Just take of The Clash tee-shirt, you don’t understand what it means and, quite frankly, you probably never will.

Competitive Edge

It is far from often that the cold-hearted beggars who scribble these ‘ere words are almost brought to tears but thanks to the readership of _Paul_And_Land_ and the followers of @_Paul_And_ it almost happened. As many of you will be all to aware, our exclusively exclusive competition went live to an excited audience with prize as the prize and the possibility of fame beyond one’s wildest comprehension all wheeled out as the competitive competiteveness heightened. Even champagne, the tempting temptress with a beckoning finger err beckoning in a somewhat seductive manner, was thrown into the mix as competitively competitors competed for the competition prize.

But you did not let us down and we, ‘ere in the uppermost tower blocks of _Paul_And_Land_, are well made up because this most exciting competition has a worthy winner who is no-one. We are also happy to report that no-one actually entered. That is the level of our competitive edge; we do not have one. Perhaps if gravy or cheese or mucky beer had been amongst the prize then perhaps the result would have been similar because, if truth be known, all you beautiful people do not crave fame or personal reward.

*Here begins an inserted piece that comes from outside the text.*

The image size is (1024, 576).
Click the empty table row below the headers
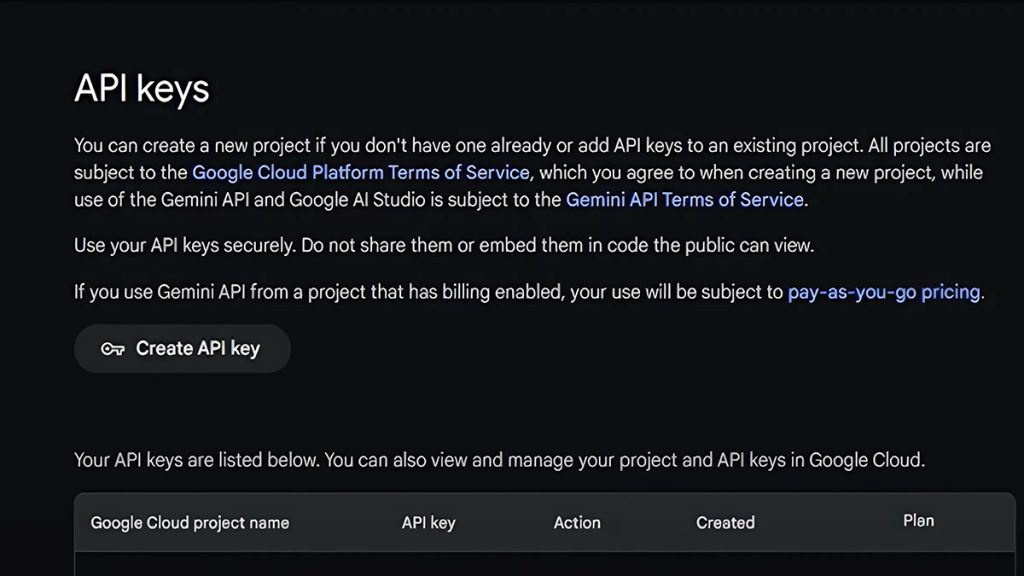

The utter, utter failure of our exclusively exclusive competition is a testament to you, it shows how much you care about the more important matters of life: feeding someone else’s cat, enjoying the good weather, sharing some small pleasure with the world. That is good, that is very good, that is laudable and above all that is what _Paul_And_Land_ is about. Thank you everyone. And don’t for one moment think this is sarcasm, for it isn’t. This is our real and heart-felt thanks for showing utter disdain of that which our political masters would have us believe is an inherent quality in the population. Competitive edge? Not in our world thankfully.

An Exclusively Exclusive Competition

Here it is, an exclusively exclusive competition for readers of _Paul_And_Land_ and those beautiful people at VisitScunthorpe. If you give us the answer to the following question and your name is pulled from a hat by VisitScunthorpe’s Office Dog, you could win an exclusively exclusive special prize (subject to availability and bail conditions).

To possibly win this exclusively exclusive prize which may or may not be exclusive all you have to do is tweet @_Paul_And_ your answer to the following question:

How do you create a chuffing link to http://www.visitscunthorpe.com on the mobile version of WordPress?

Be quick, this competition may end soon! All the usual stuff about T&Cs applies so don’t try and bribe us with mucky beer or pie.

Good Luck!

Exclusively Exclusive

We, here at _Paul_And_Land_, are big fans of Harry Gration and his choice of attractive neckwear. We also rather like Natasha Kaplank, Keplan, Keplaksk, Sophie Rayworth and Huw Edwards. Y’see, like all of these purveyors of news*, we’re big on Newsnight-esque straight talking*. And that’s why we steer well clear of the mainstream news (even though we are big fans of Harry Gration and his choice of attractive neckwear, that other person who did some dancing with Spruce Forsyth, Sophie Rayworth and Huw Edwards) and head on over to VisitScunthorpe**.

*This may be stretching the truth
**At this point we recognise that the high budget of _Paul_And_Land_ has it’s failings. How the chuffing teacakes does one put in a link using a high powered mobile device? This may be a competition with an actual prize, indeed what an ace idea.